--- Start of Source text ---

Rule governed behavior: Investigating a structural model of influences on adherence to rules
by Gladden, Paul Robert, Ph.D., The University of Arizona, 2011, 113; 3452997
Abstract (Summary)

Behavior-analytic accounts of rule-adherence behavior suggest that rule-governance is a general class of functional (i.e., instrumental) behavior maintained by social consequences (Baum, 2005; Malott & Suarez, 2004; Jacobs et al., in prep.). Evolutionary Life-History (LH) theory suggests that LH strategy may underlie variation in rule-adherence behavior. Based on an integration of these two theories, a theoretical structural model of rule-governance was developed and tested. The structure of this model was used to develop follow-up experiments to test particularly salient links in the model. Consistent with theory, the structural model indicated that slow LH strategy directly and indirectly (through increased moral emotions and increased executive functioning) contributed to strength of rule-governance. Two experiments failed to replicate previously demonstrated effects of executive function depletion or moral identity priming (on moral behavioral outcome measures). Further, self-report measures of slow LH strategy, executive functioning, and rule-governance did not predict prosocial (donating) or rule-defiance (cheating) behavior in laboratory tasks. The limitations of relying solely on either self-report or behavioral tasks of unknown external validity are discussed.

--- End of Source text ---

#### Required actions:
1: In the rule-governance abstract, which theory suggests that LH strategy may underlie variation in rule-adherence behavior?
2: Can you restate the rule-governance abstract between "Rule governed behavior: Investigating" and "Abstract (Summary)", inclusive, swapping "Investigating" for "Examining"?

--- Start of Record excerpts ---

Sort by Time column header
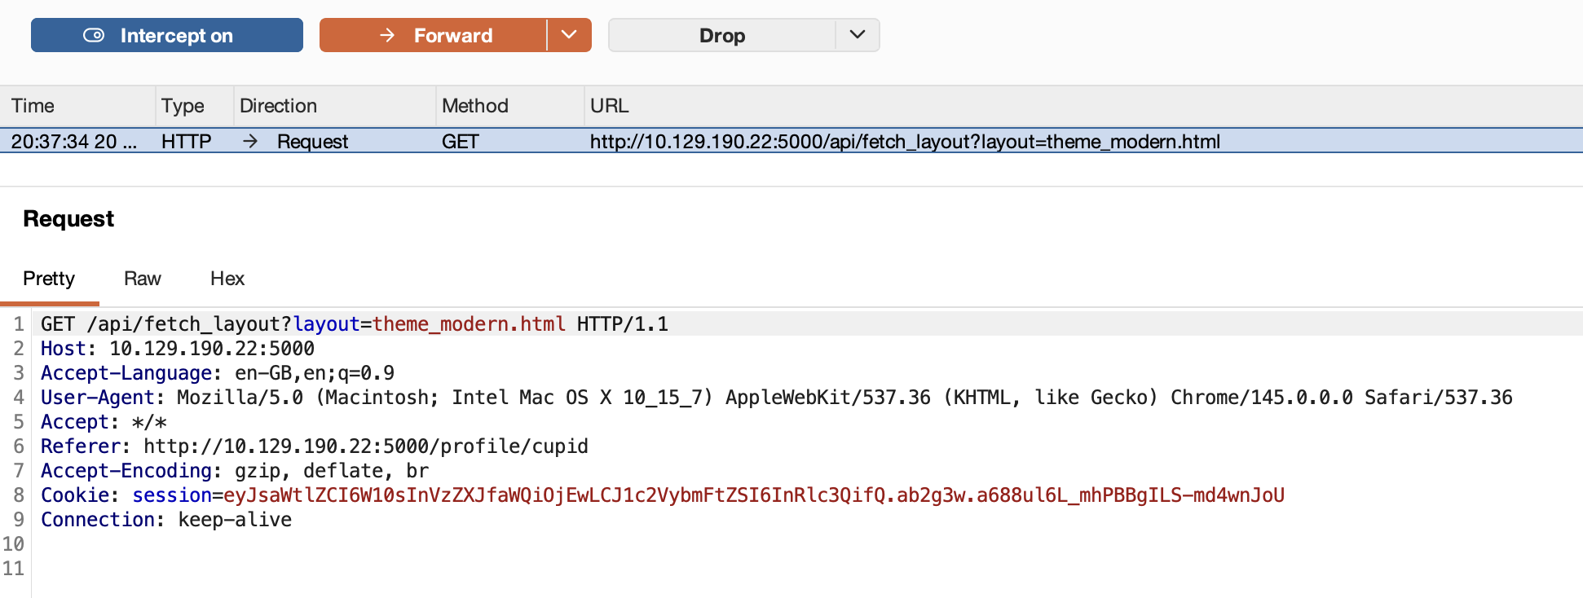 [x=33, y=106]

--- End of Record excerpts ---
--- Start of Record excerpts ---

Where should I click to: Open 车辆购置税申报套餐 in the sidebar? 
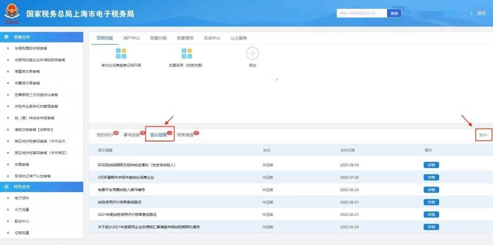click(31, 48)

--- End of Record excerpts ---

#### Outputs in order:
1: Evolutionary Life-History (LH) theory

2:
Rule governed behavior: Examining a structural model of influences on adherence to rules
by Gladden, Paul Robert, Ph.D., The University of Arizona, 2011, 113; 3452997
Abstract (Summary)